New York City, Zines and Samizdat!

Last weekend CCS went to the first-ever NYC Zine Fest. Held in the Brooklyn Lyceum, the event hosted a variety of self-publishers (including zinesters, cartoonists, poets, and book artists).

I was impressed by the quality and range of work on display. The highlight of the trip was meeting Esther K. Smith and being introduced to her fabulous book, How To Make Books.


I gave a presentation at the festival titled A Century of Self-Publishing: Zines and Mini-Comics, 1900 – Present. During my presentation I touched on a type of self-publishing I think is incredibly interesting – samizdat.

Samizdat it Russian for “self published”. It was a type of underground literature, written and distributed in secret, in the Soviet Union during the post Stalin era.

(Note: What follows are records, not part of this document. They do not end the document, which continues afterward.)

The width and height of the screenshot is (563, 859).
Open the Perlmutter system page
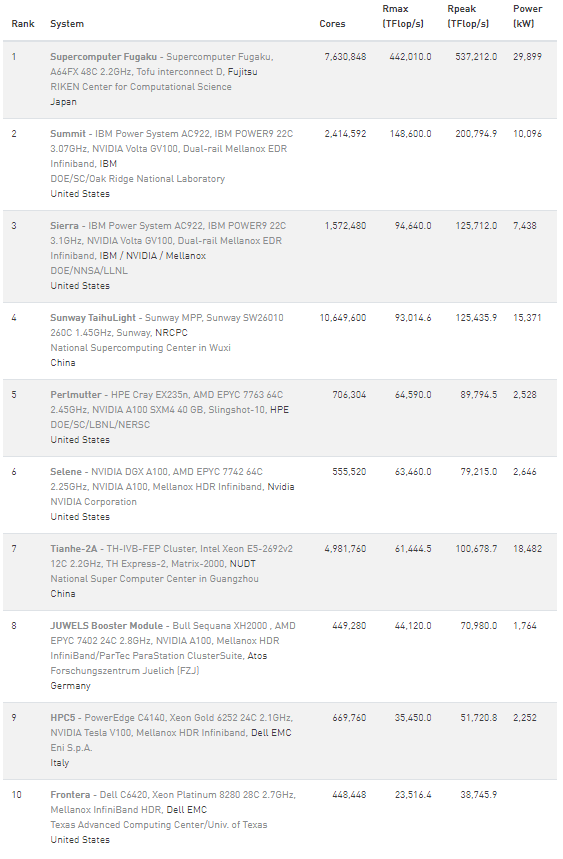point(76,395)
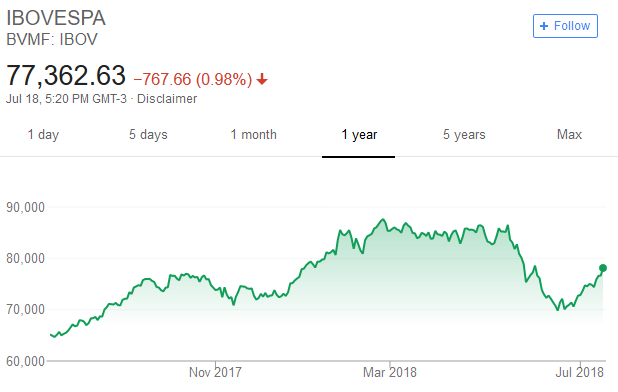
Task: Click the Mar 2018 axis label
Action: tap(389, 372)
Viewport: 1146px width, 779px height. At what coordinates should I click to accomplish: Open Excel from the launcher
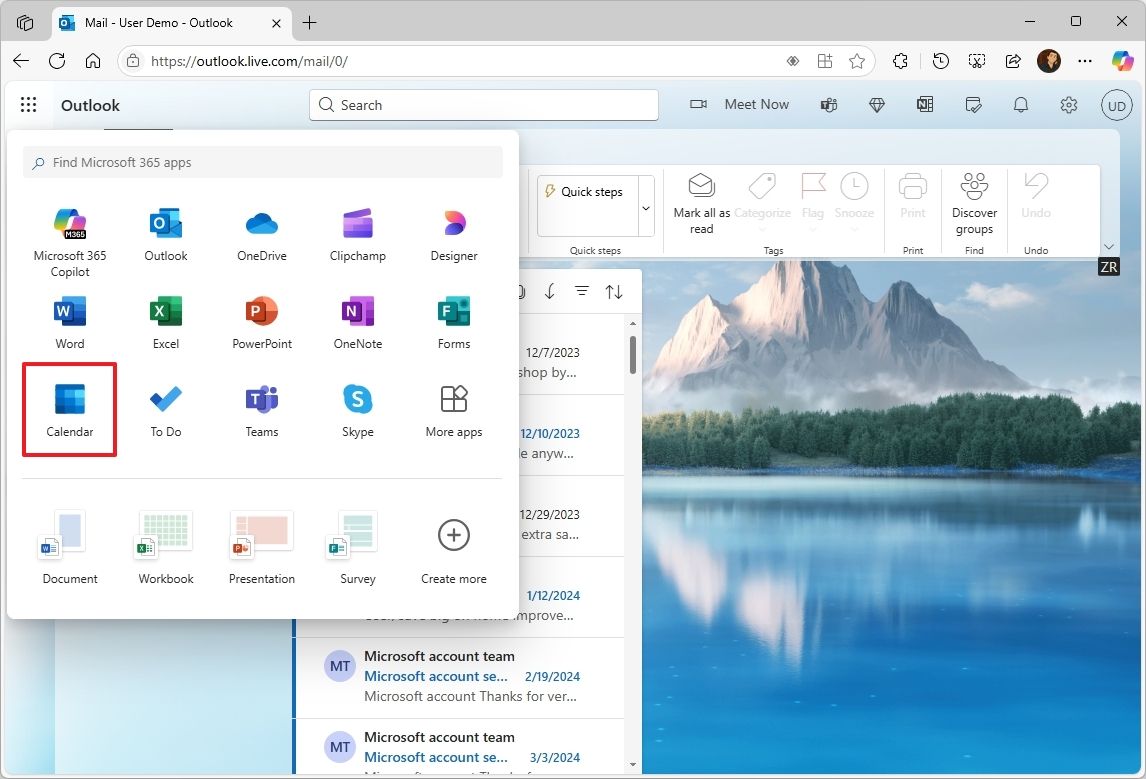[x=165, y=320]
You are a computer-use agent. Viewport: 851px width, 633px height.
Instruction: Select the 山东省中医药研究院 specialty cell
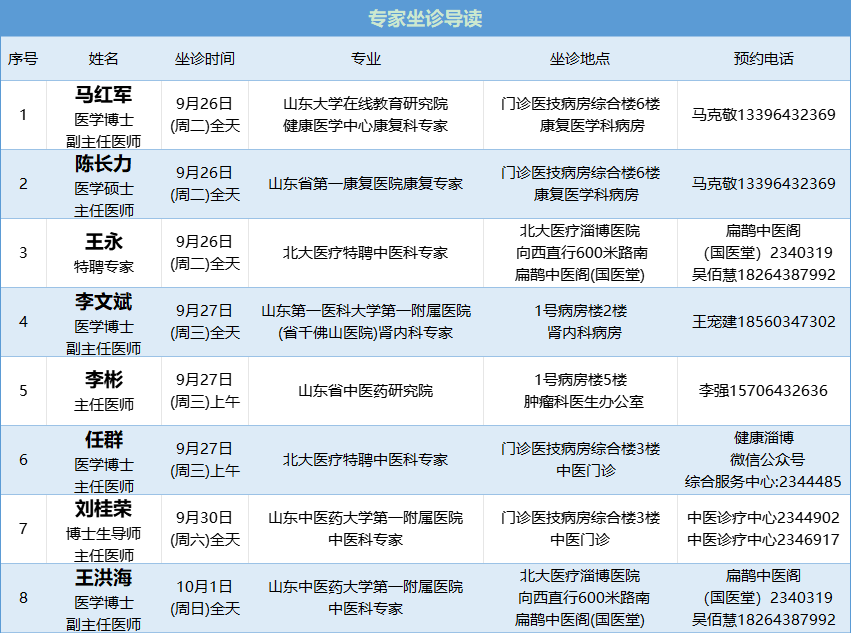(x=365, y=391)
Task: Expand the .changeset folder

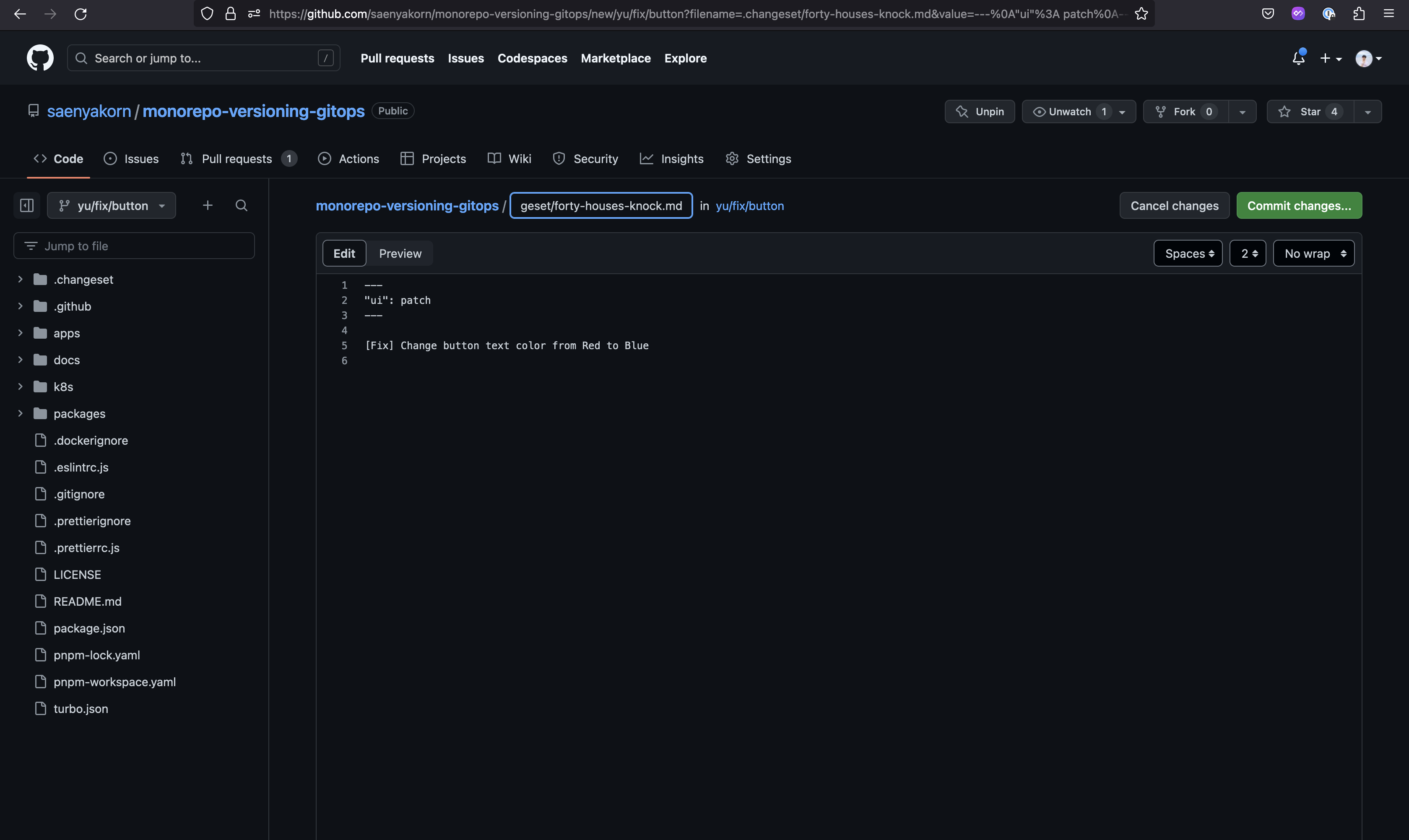Action: pos(21,279)
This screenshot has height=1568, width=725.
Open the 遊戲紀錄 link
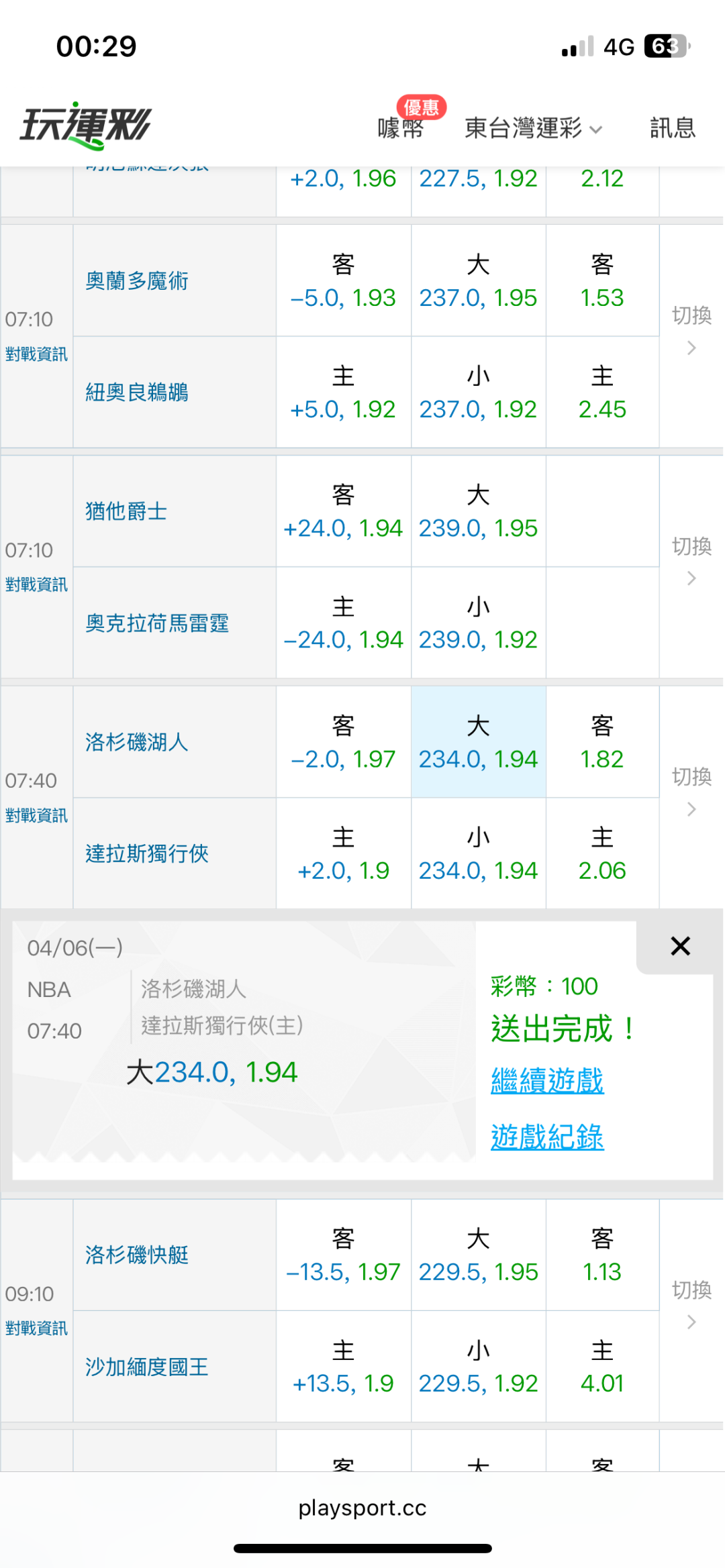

Through samizdat opponents of the government where able share news and ideas. Publishing samizdat was not only dangerous but difficult, as all printing presses, copy machines and even typewriters were under government control. Some methods of reproduction included using carbon paper, typewriters or copying text by hand. Samizdat was often a single page of text, rather than a bound book. This inconspicuous format could be easily hidden.


This is my favorite example of Samizdat: a copy of The Gulag Archipelago by Aleksandr Solzhenitsyn, published in this tiny format, which could be concealed in a pocket.